父親のいるホームからの着信には、いつも緊張する。
声が低くなる。

そんなこちらの気持ちをほぐすように、ホームの職員さんは話し出す。
「口の中にヘルペスというか、ちょっとプツッとできていまして」
ちょうど、訪問歯科の先生が来られているので、診療をお願いしようかと、という話だった。
とりあえず、ホッとする。

そして今朝にその結果の電話。
できている場所が内科的な場所なので、来週の内科訪問診療で再度診てもらいますとのこと。
この口の中のプチッは、最近、母親にもあったことなので、慌てることもない。

いくら健康管理をしていても、老人のカラダの栄養の取り込み方は衰える。
同じものを食べても、若い時とは違う。
母親の場合には、ビタミン系錠剤と塗り薬で良くなった。

父と母。
この二人はどうやって最期を迎えるのだろうか。
これがいつも頭から離れない。
苦しみがあるとしたら、その苦しみの少しを私にまわしてくださいと、以前は神さまにお願いした。
でも、今は、まあ、しょうがないなあと思う。
私に二人分の苦しみを受け入れられるかどうか、だんだん疑わしくなっている。

いろんな人の最期を知ったり聞いたりするたび、最期は選べないのだと思う。
だから、しょうがない。

昨日、母親の髪と顔を拭いていると。
「なんだか子供に戻ったみたいねえ。

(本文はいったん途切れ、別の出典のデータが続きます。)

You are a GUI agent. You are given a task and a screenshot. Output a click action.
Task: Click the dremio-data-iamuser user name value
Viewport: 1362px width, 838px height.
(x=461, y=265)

長く生きすぎちゃったわねえ」と、つぶやく。
うちはすごいよ、父さんも母さんも二人とも長生きなんだから、普通どっちかいなくなってるのにねと、励ましだかなんだかわからんことを、娘は言う。

二人そろって百歳超えたら区からナニかくれるかもしれないよ、表彰状とかもね。
「やだあ、そんなのいらないよ」
こんなことで笑いあえる時間は、きっとそんなに長くはないんだろうなあ。